◆ WHAT TO DO:
Every line that holds the word "Collapse" needs to be copied from the data below.

(RECORD EXTRACTS begins)

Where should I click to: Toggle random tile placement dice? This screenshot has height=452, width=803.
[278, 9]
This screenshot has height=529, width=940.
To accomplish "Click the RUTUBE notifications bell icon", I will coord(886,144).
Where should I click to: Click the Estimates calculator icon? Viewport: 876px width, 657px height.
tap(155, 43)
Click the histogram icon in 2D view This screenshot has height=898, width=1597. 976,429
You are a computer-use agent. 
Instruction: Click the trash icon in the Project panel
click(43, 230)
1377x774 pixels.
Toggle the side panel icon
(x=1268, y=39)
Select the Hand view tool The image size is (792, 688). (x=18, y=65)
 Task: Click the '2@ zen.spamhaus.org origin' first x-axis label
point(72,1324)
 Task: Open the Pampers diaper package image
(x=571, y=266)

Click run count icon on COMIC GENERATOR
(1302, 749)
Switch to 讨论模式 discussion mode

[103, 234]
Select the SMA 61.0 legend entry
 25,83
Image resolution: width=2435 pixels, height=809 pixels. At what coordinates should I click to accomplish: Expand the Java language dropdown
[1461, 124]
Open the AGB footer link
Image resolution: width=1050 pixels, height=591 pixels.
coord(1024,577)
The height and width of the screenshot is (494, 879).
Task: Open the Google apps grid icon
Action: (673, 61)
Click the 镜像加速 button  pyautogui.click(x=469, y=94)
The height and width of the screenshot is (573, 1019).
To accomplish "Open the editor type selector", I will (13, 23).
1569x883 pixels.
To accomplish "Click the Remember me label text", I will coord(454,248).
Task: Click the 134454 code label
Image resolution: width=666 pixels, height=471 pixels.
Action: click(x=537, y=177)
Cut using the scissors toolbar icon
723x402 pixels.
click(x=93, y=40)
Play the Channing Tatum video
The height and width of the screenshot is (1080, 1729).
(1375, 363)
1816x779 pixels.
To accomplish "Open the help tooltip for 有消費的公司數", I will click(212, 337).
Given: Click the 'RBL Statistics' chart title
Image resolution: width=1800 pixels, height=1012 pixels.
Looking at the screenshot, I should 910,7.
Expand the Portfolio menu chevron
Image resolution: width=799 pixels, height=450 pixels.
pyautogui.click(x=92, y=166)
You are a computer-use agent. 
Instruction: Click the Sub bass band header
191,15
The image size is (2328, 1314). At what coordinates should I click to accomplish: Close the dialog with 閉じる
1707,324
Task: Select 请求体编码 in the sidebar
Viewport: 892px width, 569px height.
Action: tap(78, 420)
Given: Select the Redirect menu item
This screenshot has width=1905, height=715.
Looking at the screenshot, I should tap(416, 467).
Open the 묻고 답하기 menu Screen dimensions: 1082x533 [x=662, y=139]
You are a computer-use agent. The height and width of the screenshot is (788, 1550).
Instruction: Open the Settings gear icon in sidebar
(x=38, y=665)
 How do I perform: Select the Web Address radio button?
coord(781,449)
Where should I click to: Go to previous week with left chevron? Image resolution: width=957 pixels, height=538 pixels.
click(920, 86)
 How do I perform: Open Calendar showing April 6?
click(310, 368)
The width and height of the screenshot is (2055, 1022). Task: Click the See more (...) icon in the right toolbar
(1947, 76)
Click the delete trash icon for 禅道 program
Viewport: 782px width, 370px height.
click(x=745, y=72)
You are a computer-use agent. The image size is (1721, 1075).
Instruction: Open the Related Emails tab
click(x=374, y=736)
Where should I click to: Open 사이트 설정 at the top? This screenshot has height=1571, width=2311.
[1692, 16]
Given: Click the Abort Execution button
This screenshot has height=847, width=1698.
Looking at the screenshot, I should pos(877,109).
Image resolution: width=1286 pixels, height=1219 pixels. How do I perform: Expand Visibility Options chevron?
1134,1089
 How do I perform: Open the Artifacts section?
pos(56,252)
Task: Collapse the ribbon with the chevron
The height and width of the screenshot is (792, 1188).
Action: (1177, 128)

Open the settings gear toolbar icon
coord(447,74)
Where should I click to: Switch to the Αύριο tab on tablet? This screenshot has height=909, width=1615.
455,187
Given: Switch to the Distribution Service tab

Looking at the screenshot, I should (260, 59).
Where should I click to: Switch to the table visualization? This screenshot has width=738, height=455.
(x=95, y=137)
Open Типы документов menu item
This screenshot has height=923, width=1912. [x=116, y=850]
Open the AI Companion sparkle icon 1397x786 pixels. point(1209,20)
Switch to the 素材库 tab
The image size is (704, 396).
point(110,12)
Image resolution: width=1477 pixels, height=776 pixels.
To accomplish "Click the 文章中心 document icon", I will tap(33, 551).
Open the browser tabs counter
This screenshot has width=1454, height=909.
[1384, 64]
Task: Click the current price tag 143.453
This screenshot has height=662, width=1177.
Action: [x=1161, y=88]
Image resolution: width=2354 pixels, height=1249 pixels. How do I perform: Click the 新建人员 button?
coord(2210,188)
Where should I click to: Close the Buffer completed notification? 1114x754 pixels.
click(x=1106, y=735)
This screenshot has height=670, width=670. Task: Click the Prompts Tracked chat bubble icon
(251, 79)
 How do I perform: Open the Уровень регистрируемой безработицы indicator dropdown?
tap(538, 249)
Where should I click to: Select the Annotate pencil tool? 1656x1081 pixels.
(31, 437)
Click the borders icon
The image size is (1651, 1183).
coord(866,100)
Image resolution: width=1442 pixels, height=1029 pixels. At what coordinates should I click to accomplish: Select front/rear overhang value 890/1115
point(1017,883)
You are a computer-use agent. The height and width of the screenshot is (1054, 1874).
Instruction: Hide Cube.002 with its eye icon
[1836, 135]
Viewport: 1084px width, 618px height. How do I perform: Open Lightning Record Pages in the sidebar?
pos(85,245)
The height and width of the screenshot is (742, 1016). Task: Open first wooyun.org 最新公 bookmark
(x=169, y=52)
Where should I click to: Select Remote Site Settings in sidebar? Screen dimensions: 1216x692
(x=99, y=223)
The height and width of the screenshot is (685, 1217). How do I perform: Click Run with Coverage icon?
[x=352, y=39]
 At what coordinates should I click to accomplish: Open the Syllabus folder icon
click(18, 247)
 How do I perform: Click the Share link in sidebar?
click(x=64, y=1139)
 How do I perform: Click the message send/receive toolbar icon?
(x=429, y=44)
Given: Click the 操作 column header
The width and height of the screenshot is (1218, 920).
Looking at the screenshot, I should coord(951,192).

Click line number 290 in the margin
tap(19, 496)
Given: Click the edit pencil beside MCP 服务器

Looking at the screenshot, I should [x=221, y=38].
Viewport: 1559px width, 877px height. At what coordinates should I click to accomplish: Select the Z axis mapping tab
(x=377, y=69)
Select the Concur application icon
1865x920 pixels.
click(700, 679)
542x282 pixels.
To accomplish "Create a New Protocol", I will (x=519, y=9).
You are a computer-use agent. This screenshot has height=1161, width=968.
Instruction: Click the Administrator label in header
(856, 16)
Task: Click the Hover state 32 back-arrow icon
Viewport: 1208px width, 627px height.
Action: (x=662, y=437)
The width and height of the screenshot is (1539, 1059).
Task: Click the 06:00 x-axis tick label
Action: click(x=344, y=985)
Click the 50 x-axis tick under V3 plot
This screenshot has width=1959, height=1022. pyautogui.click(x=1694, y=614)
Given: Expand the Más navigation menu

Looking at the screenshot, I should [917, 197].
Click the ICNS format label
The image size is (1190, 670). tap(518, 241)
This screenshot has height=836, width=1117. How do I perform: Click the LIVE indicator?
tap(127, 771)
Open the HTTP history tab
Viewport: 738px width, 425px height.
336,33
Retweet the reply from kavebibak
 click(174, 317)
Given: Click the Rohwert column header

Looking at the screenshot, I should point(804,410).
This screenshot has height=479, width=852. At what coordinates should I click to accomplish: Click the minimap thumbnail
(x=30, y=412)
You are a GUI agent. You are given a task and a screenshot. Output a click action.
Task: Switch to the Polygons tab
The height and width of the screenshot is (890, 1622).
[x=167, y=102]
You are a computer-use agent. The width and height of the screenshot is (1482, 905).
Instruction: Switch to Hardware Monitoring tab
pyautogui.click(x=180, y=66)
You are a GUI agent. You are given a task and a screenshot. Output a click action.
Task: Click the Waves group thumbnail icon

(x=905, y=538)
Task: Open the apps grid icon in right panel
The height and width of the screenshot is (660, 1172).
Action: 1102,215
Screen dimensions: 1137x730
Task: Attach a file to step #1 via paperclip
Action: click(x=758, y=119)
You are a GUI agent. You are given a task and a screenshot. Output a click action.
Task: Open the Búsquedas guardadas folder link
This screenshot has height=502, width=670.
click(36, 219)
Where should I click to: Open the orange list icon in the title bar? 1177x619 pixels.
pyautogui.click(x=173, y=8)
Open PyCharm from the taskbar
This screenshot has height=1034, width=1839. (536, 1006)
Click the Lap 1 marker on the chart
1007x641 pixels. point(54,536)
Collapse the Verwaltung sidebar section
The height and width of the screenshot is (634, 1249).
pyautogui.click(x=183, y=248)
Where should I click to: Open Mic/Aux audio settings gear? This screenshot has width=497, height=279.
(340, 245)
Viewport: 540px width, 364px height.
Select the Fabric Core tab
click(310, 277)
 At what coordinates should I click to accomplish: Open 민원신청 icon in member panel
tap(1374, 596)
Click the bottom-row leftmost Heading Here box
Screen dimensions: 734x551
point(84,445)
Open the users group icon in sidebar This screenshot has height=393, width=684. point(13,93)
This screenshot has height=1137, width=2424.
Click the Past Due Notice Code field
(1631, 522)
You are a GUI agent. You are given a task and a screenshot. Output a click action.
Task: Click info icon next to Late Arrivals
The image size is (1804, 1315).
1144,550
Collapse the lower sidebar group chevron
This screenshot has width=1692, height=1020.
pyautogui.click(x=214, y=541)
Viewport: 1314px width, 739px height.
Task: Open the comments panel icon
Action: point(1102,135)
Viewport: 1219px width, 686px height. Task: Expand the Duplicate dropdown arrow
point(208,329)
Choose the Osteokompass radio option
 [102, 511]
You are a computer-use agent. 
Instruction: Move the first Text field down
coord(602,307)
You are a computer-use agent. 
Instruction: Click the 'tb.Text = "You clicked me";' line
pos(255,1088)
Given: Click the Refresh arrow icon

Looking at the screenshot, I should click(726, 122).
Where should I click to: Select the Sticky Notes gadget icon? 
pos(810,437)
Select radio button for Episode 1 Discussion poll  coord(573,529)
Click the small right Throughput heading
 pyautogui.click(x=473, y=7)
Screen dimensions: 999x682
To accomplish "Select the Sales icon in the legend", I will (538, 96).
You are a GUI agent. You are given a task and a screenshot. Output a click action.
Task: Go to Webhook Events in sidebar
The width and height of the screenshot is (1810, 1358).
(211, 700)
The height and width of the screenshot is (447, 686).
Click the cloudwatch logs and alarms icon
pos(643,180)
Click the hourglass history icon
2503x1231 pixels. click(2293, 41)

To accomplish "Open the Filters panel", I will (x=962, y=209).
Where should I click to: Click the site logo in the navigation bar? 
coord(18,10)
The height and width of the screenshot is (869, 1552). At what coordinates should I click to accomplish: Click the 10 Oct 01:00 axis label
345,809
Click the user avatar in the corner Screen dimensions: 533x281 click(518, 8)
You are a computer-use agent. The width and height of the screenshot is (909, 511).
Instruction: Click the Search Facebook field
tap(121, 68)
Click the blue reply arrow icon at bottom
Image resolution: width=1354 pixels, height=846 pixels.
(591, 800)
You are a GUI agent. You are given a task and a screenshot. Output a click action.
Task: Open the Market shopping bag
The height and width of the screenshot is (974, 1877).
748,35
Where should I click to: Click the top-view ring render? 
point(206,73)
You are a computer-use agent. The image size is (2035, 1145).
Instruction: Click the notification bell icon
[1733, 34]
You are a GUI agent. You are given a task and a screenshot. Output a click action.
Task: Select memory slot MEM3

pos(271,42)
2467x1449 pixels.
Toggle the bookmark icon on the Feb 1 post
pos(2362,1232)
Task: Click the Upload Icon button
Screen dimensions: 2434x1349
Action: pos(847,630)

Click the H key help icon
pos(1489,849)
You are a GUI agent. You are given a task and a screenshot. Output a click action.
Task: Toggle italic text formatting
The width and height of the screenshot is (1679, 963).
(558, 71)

(RECORD EXTRACTS ends)

◆ TASK SOLUTION:
Task: Collapse the ribbon with the chevron
Collapse the Verwaltung sidebar section
Collapse the lower sidebar group chevron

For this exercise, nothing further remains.